### Text passage
Infrastructure as Code: Best Practices with Terraform and CloudFormation

Infrastructure as Code (IaC) is a fundamental DevOps practice that enables teams to manage and provision infrastructure through code rather than manual processes.

Understanding Infrastructure as Code

Key Benefits

1. Version Control
2. Reproducibility
3. Consistency
4. Automation
5. Documentation

Terraform Fundamentals

Basic Structure

# main.tf
terraform {
  required_providers {
    aws = {
      source  = "hashicorp/aws"
      version = "~> 4.0"
    }
  }
}

provider "aws" {
  region = "us-west-2"
}

resource "aws_instance" "web" {
  ami           = "ami-0c55b159cbfafe1f0"
  instance_type = "t2.micro"

  tags = {
    Name = "WebServer"
    Environment = "Production"
  }
}

Variables and Outputs

# variables.tf
variable "environment" {
  type        = string
  description = "Environment name"
  default     = "development"
}

variable "instance_type" {
  type        = string
  description = "EC2 instance type"
  default     = "t2.micro"
}

# outputs.tf
output "instance_ip" {
  value       = aws_instance.web.public_ip
  description = "Public IP of the web server"
}

AWS CloudFormation

Template Structure

AWSTemplateFormatVersion: '2010-09-09'
Description: 'Web Server Infrastructure'

Parameters:
  EnvironmentName:
    Type: String
    Default: Development
    
Resources:
  WebServerInstance:
    Type: AWS::EC2::Instance
    Properties:
      InstanceType: t2.micro
      ImageId: ami-0c55b159cbfafe1f0
      Tags:
        - Key: Name
          Value: WebServer
        - Key: Environment
          Value: !Ref EnvironmentName

Outputs:
  WebServerIP:
    Description: Public IP of the web server
    Value: !GetAtt WebServerInstance.PublicIp

Infrastructure Modules

Terraform Modules

# modules/vpc/main.tf
module "vpc" {
  source = "terraform-aws-modules/vpc/aws"

  name = var.vpc_name
  cidr = var.vpc_cidr

  azs             = var.availability_zones
  private_subnets = var.private_subnet_cidrs
  public_subnets  = var.public_subnet_cidrs

  enable_nat_gateway = true
  enable_vpn_gateway = false

  tags = {
    Environment = var.environment
    Terraform   = "true"

### Set exercise
Print, word for word, the part of the Infrastructure as Code page that begins at the words "Infrastructure as Code (IaC)" and stops after "than manual processes.".

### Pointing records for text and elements
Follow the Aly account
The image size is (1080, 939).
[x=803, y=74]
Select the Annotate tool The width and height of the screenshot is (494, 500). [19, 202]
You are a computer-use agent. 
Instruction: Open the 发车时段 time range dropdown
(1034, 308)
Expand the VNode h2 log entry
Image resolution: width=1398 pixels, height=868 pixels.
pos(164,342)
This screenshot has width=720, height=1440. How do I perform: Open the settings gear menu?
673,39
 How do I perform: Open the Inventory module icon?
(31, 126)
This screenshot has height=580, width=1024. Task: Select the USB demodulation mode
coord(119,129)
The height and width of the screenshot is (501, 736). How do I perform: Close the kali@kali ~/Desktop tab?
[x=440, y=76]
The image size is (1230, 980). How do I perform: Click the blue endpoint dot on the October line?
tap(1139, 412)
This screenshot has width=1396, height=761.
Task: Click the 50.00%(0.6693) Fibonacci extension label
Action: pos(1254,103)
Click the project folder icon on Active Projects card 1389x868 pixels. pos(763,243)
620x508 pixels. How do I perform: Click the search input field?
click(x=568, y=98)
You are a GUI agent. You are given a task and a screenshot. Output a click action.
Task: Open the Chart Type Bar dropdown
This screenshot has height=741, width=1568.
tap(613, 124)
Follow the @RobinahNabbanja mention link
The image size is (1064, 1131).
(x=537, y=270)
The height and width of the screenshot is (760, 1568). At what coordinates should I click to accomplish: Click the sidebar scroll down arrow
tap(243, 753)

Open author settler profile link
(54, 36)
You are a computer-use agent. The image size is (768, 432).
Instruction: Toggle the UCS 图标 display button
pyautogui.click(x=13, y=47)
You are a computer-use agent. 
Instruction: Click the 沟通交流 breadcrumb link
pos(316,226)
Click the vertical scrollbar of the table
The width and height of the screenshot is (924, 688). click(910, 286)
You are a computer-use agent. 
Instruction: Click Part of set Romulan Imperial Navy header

### Written response
Infrastructure as Code (IaC) is a fundamental DevOps practice that enables teams to manage and provision infrastructure through code rather than manual processes.